While the unit — which returned more starts than any Power 5 team in the country — has several glaring problems, communication has been particularly dreadful, oftentimes leading to penalties and/or negative plays.

Walt Wells has a tough task here. There’s not a ton of talent outside of freshman Trey Smith, and Tennessee’s numbers took another hit with the midseason transfer of Venzell Boulware.

Still, the Vols need to settle on a five-man unit and roll with it — lumps and all.

If that means developing Marcus Tatum as the right tackle and playing Brett Kendrick inside, then do that.
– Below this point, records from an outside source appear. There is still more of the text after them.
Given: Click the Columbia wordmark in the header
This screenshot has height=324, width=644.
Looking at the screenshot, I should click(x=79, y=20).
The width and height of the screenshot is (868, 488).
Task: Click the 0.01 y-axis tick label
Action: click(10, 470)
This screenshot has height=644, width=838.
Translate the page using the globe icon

If that means rolling with an all-Tennessee lineup (Drew Richmond, Jack Jones, Jashon Robertson, Smith and Kendrick), go that route.
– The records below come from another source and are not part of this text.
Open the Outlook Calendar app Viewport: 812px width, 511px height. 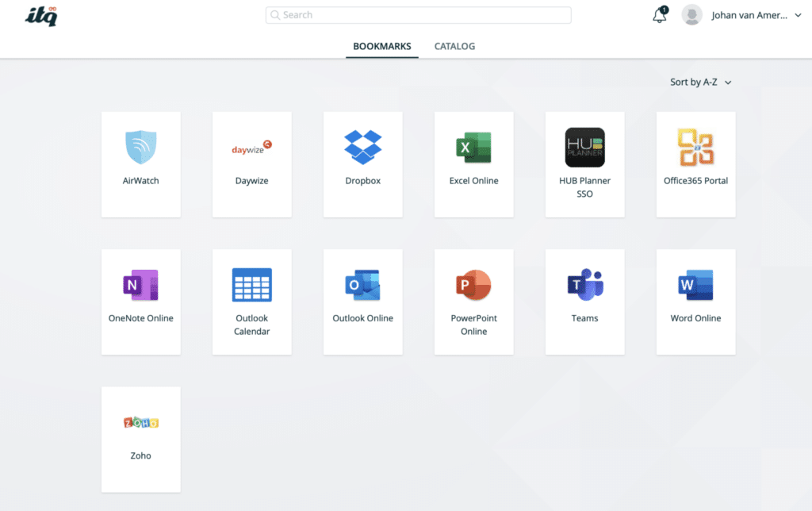pyautogui.click(x=252, y=286)
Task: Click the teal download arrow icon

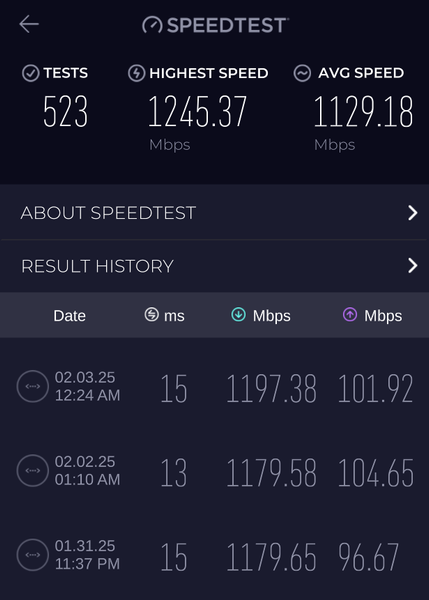Action: click(238, 315)
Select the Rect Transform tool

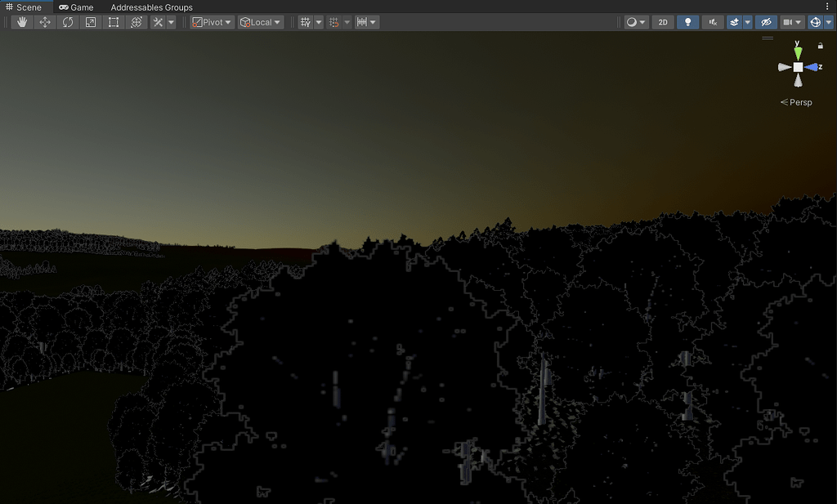point(114,22)
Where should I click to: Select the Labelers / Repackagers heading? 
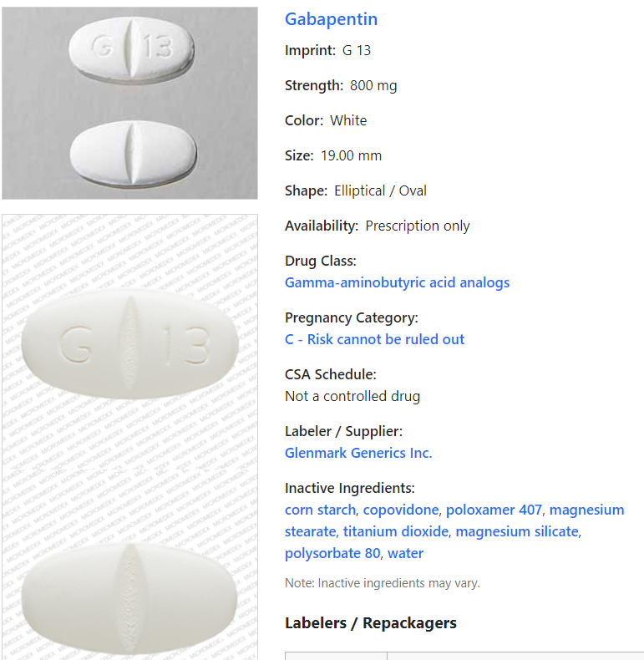coord(370,623)
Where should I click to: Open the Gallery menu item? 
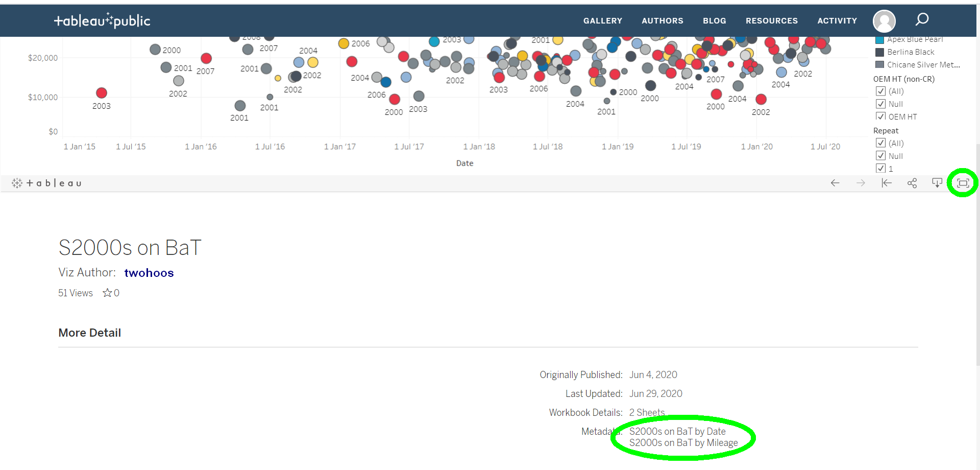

Personally, I’d try Kendrick at left guard and Tatum at tackle, with Jones as the super-sub at both guard spots, center and right tackle.

Regardless, Tennessee’s offense has zero identity or cohesion and it starts with the struggling hog-mollies up front.

3. Get the tight ends involved more in the passing game

Before the season, many believed (myself included) that Tennessee would target the tight ends a lot in 2017.

The thought process was rather simple: Ethan Wolf was a senior and Larry Scott, a first-year OC, would lean on his position group with a new quarterback and a young corp of receivers.

Thus far, the prediction has been wrong.

On the year, Wolf has just 90 yards receiving on 10 catches — the three freshman tailbacks who play sporadically have combined for 9 receptions.

Kelly, as well as Marquez Callaway and Brandon Johnson have shown playmaking ability and should remain Tennessee’s top targets, but part of the offense’s efficiency issues are a lack of targets to the tight ends.

The Vols' three secondary receiver options — Josh Palmer, Tyler Byrd and Josh Smith — have a combined catch-rate of 30 percent, per Football Outsiders. That’s really bad.

Palmer has just five catches on 15 targets. Smith and Byrd have both been targeted nine times on the season, with only three and two catches respectively.

Meanwhile, Wolf has had two drops this year, but he’s corralled 10 of 15 passes thrown his way. In a very small sample size, backup Jakob Johnson and Eli Wolf have caught their only targets.

Tennessee’s tight ends don’t need to be the focal point of the passing attack, but the unit should be involved more, affording (a likely new, young) quarterback with some safe and easy throws to keep the offense moving forward.